With regard to "Reframing Mental Illness"
Great post.
I'd add to the conversation that it's important to bring in other elements besides the points you've made so well. My experience is that there is also an interactive, social element to this stuff. How people react to others with specific disorders seem to have an impact on people's ability to deal with their mental illness. I have a close friend who had repeated psychotic episodes when she was living in abusive situation and after the situation changed, the episodes stopped.
There're also financial issues too. I knew another who was severely disturbed (I hesitate to state an illness---but I thought schizophrenia if I had to guess) but managed to keep herself together (car, apartment, clothes) simply because she had financial support from her family. Since poverty is inherently hard work, I can only suspect that many of the things that put us off many people with mental illness is the poverty we force them to live in.

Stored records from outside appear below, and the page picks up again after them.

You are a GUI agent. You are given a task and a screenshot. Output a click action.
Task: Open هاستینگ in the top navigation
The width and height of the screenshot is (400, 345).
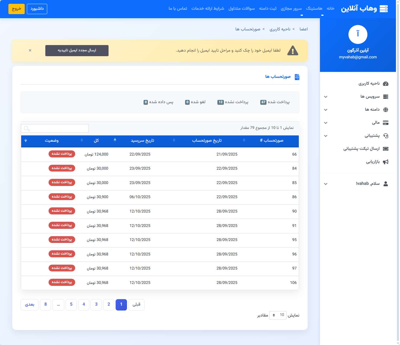314,8
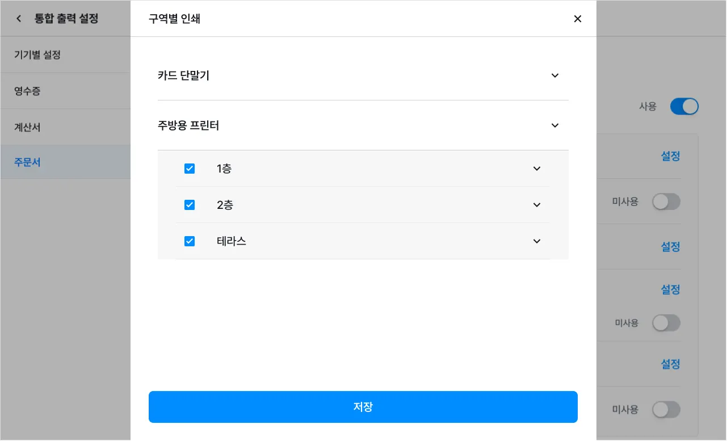The image size is (727, 441).
Task: Enable the bottommost 미사용 toggle
Action: [x=666, y=409]
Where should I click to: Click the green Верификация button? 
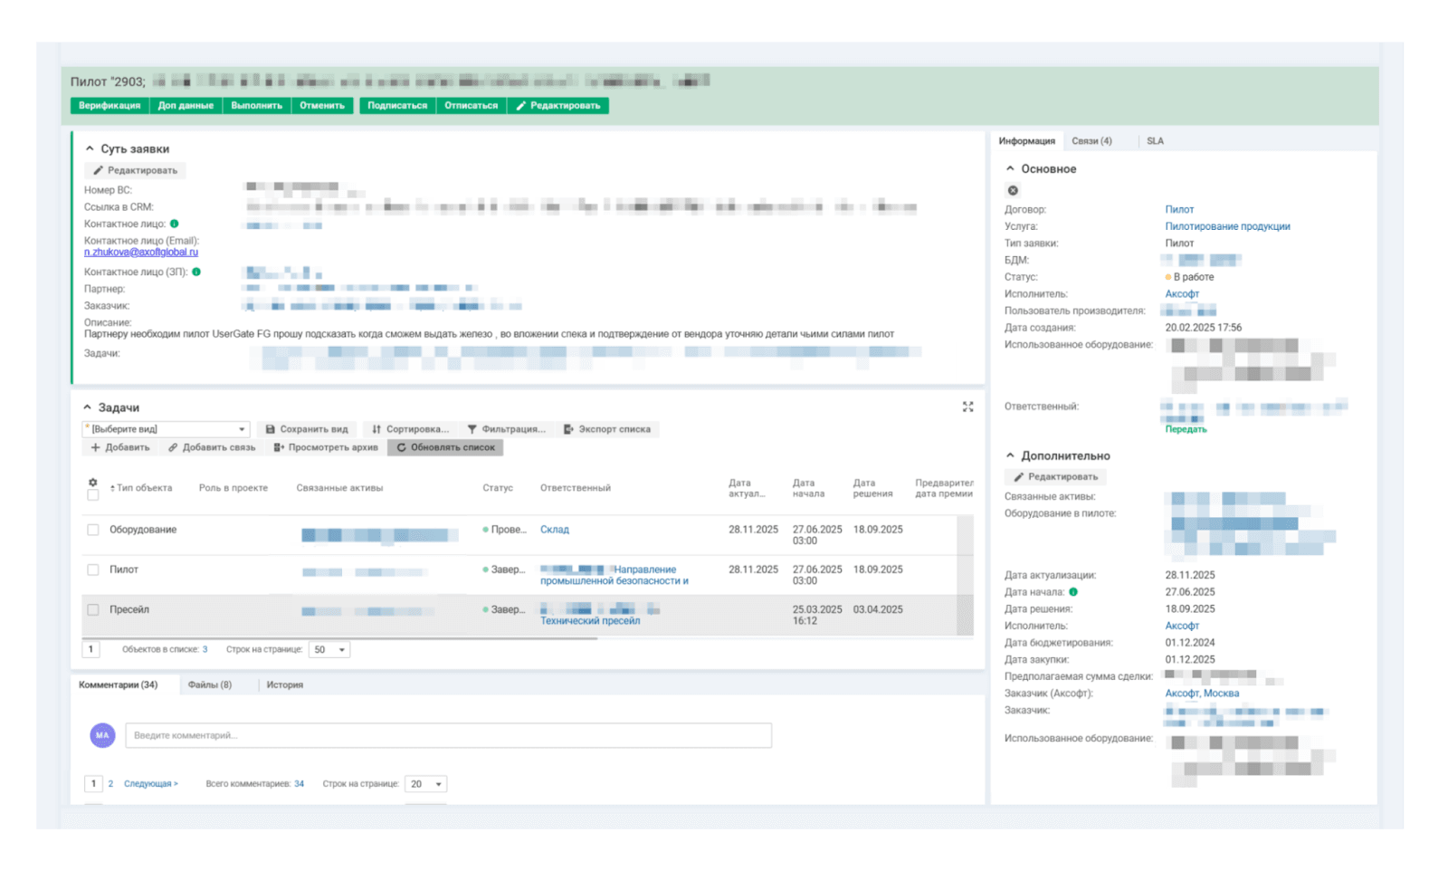coord(110,106)
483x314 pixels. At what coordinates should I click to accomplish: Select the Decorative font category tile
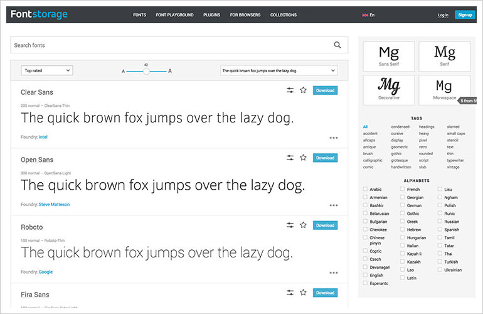(x=388, y=89)
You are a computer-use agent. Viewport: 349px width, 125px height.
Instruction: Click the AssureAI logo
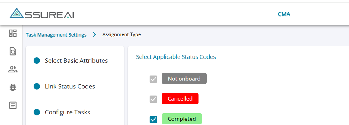click(42, 14)
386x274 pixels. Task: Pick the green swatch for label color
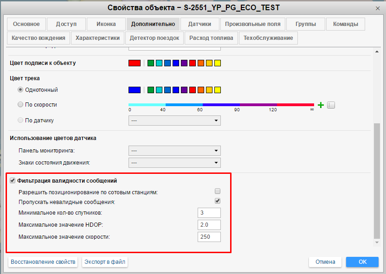pyautogui.click(x=151, y=63)
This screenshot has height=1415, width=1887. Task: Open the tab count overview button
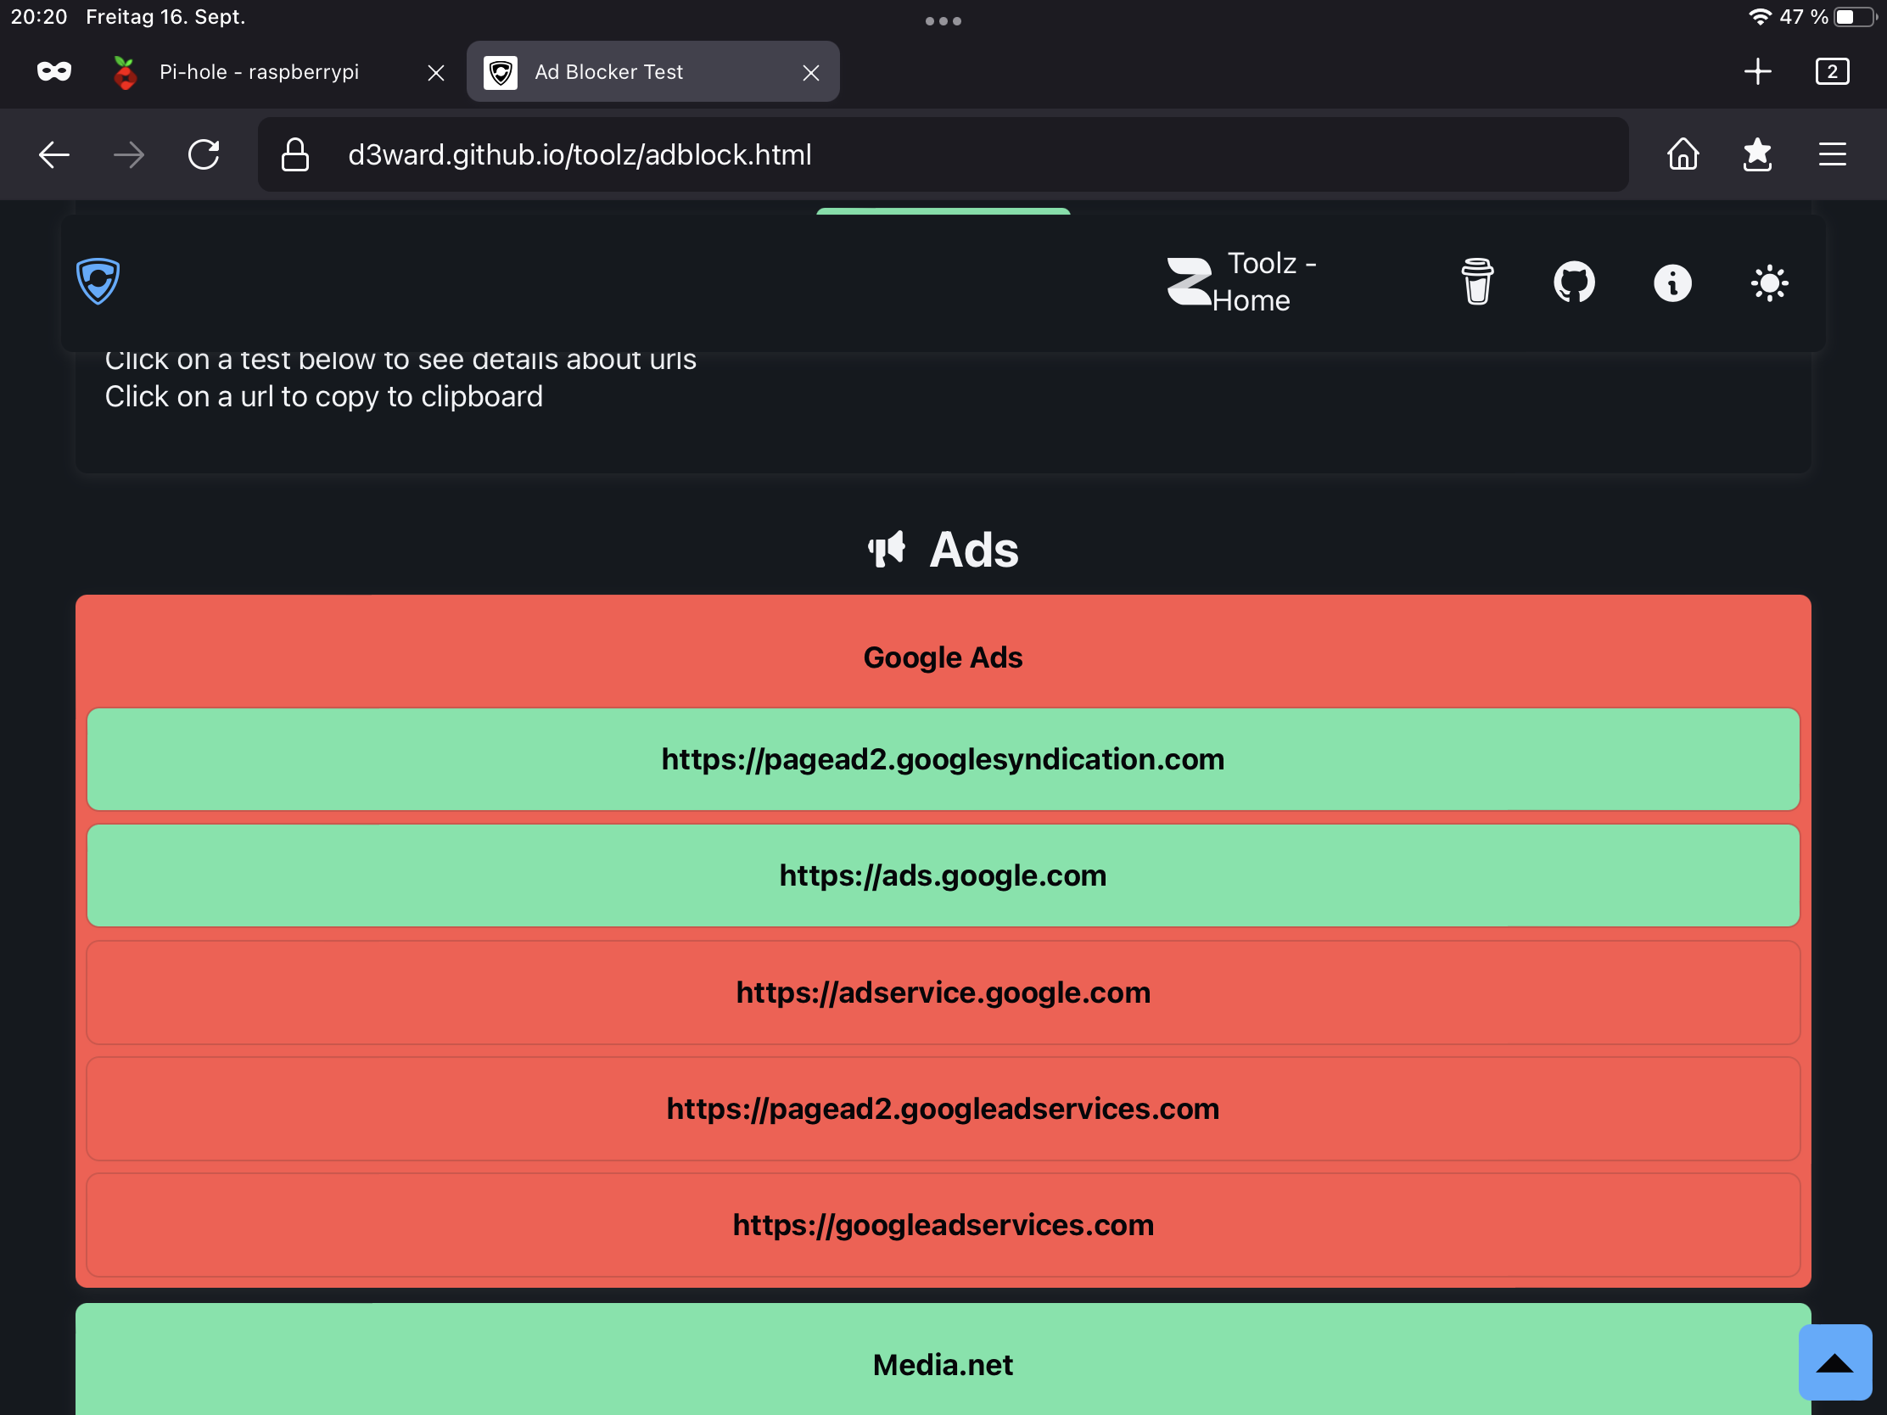pyautogui.click(x=1832, y=72)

As for dissociative personality disorder, I've had the odd short period of conscious dissociation, so I suspect that I have a better chance to understand it than most. What I learn from it is that the fundamentally unitary model of consciousness that is the Ur Philosophy of modern society is simply wrong. We may not 'contain multitudes', but there are several voices and perspectives in each of us.
As for guilt. That too is a burden. I came from a dysfunctional family and had a dysfunctional adolescence and early adulthood---which means I did some things that weren't pretty and haunt me to this day. I like the idea that people are trying grade mental states on a curve instead of pass/fail. But, as you point out, this can go too far. There still failing grades! But having said that, it is really important to cut out the idea that people have some sort of omnipotent intelligence and self-control that allows them to always do the right thing, in every instance of their entire lives. And if they make one mistake they need to be punished for it forever.
Almost nobody wants to accept that we are all flawed and manifest those flaws in a myriad of terrible ways. If you really hold onto that idea and work through the implications, there are a lot of things that people don't want to accept. For example, how about pedophiles, rapists, mass murders, dictators, war criminals, etc? Where do you draw the line when you start to seriously look at the complexity of human behaviour? That's a can of worms that almost no one wants to open---left or right.
This was an excellent, thoughtful piece about such a very difficult subject. 30 years ago I first met an author, who became a friend, who was writing mysteries with a bi-polar protagonist. Excellent mysteries, but her goal was to push back against the idea that people with mental illnesses were all violent, and her motivation was her bi-polar son. Watching that protagonist struggle with the questions of taking medication, what it gave her, what it took from her, was one of the best educations I have ever had in understanding why it is that the people who have subsequently come into my life, who have that particular illness, so often refuse or go off their medication.